Pour les entreprises et les administrations, il existe en France des institutions qui émettent des préconisations en matière de sécurité informatique, c'est le cas du CERTA et de l'ANNSI dont les avis éclairés ne souffrent d'aucune ambiguïté sur leurs objectifs.
Concernant les particuliers, seule la CNIL qui se focalise sur les données personnelles disposait jusque là d'un champ d'action sur les problématiques liées à la sécurité de ces données pour les particuliers... Mais une connexion Internet, dont il est difficile de cerner le périmètre et dont la mise en oeuvre de la sécurisation est complexe, reste quelque chose de très différent de la « simple » protection des contenus. Et jusque là, les particuliers n'avaient nul besoin de réellement se préoccuper de la sécurité de leur accès Internet. La majorité des internautes ont pris l'habitude de sécuriser, tant que leur permettaient leurs connaissances, seulement leur ordinateur, et non le reste de leur connexion, tout simplement parce que c'est dans leur ordinateur que se trouve ce qu'ils ont à protéger, et non sur leur réseau, ce qui, techniquement, est une erreur. Étendre ainsi la responsabilité de l'utilisateur à des concepts qui sont de son point de vue aussi abstraits pour lui que pour le législateur nécessite un long et douloureux effort d'éducation. En ce sens, la Haute Autorité se trouve malgré elle investie d'une mission aux objectifs mal définis et à la finalité trompeuse pour le public auquel elle s'adresse.
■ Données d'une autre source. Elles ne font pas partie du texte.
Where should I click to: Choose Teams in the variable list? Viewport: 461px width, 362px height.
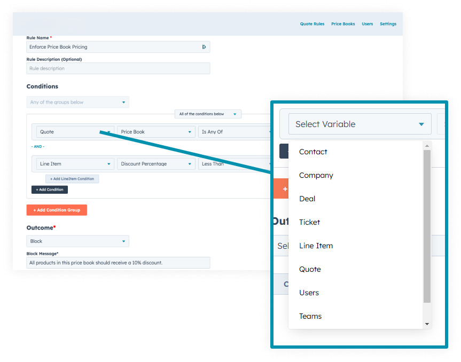click(x=310, y=316)
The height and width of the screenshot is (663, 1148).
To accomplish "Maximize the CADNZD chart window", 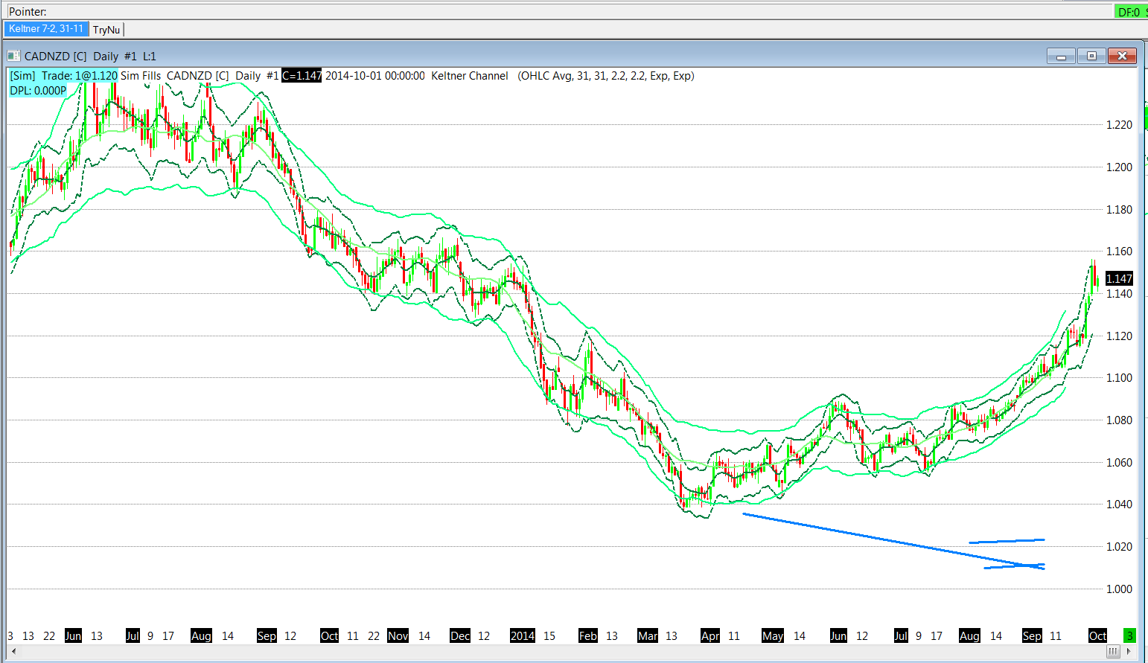I will (1091, 57).
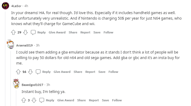Click reply speech bubble on Arsenal019's comment

pyautogui.click(x=38, y=72)
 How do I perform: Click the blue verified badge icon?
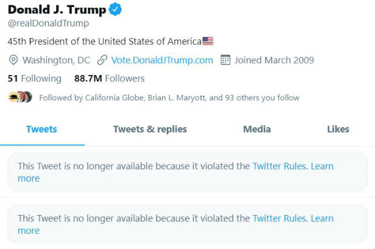(x=116, y=10)
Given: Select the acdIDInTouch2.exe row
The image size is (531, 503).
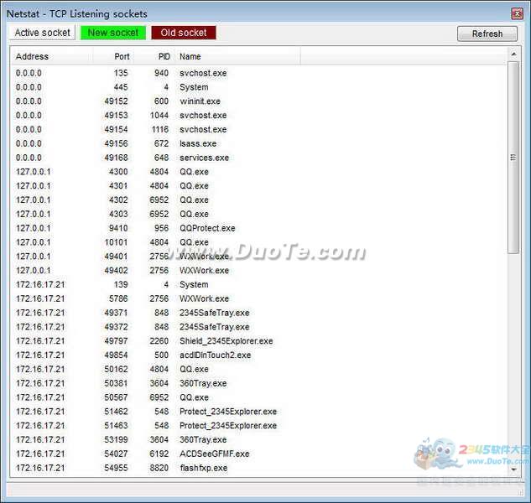Looking at the screenshot, I should coord(215,355).
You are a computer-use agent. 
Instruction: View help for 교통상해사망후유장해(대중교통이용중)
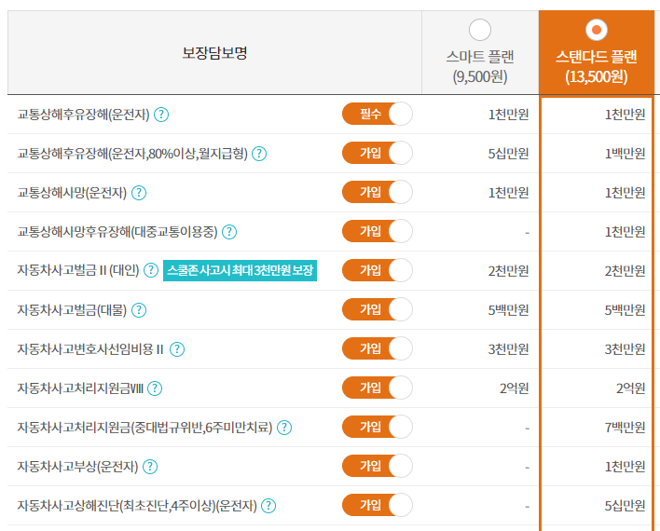pos(229,232)
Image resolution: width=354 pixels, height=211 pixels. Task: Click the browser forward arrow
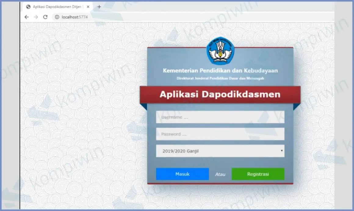(x=35, y=17)
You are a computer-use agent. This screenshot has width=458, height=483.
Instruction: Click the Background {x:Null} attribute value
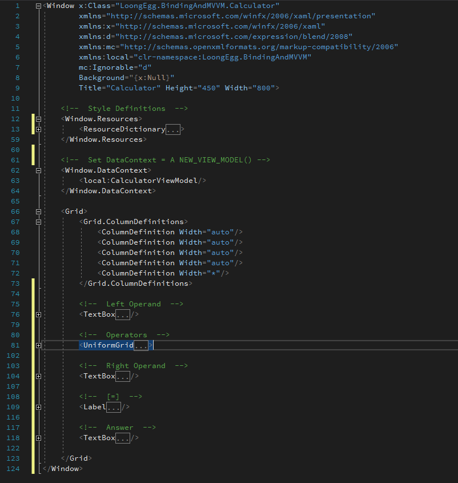150,78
Pour ajouter un peu à la confusion, nous noterons également que la CNIL a récemment publié un guide de sécurisation des données personnelles que vous pouvez télécharger ici.
Dans ce contexte, les ours de Bearstech estiment qu'il apparaît difficile de s'engager dans la construction d'un outil dont l'objectif de départ est tronqué et ne saurait, en aucun cas, servir véritablement les personnes qui aspirent à une sécurité accrue pour leurs données personnelles, bien que techniquement, la sécurisation d'un accès internet couvre « collatéralement » le périmètre des données personnelles d'un abonné.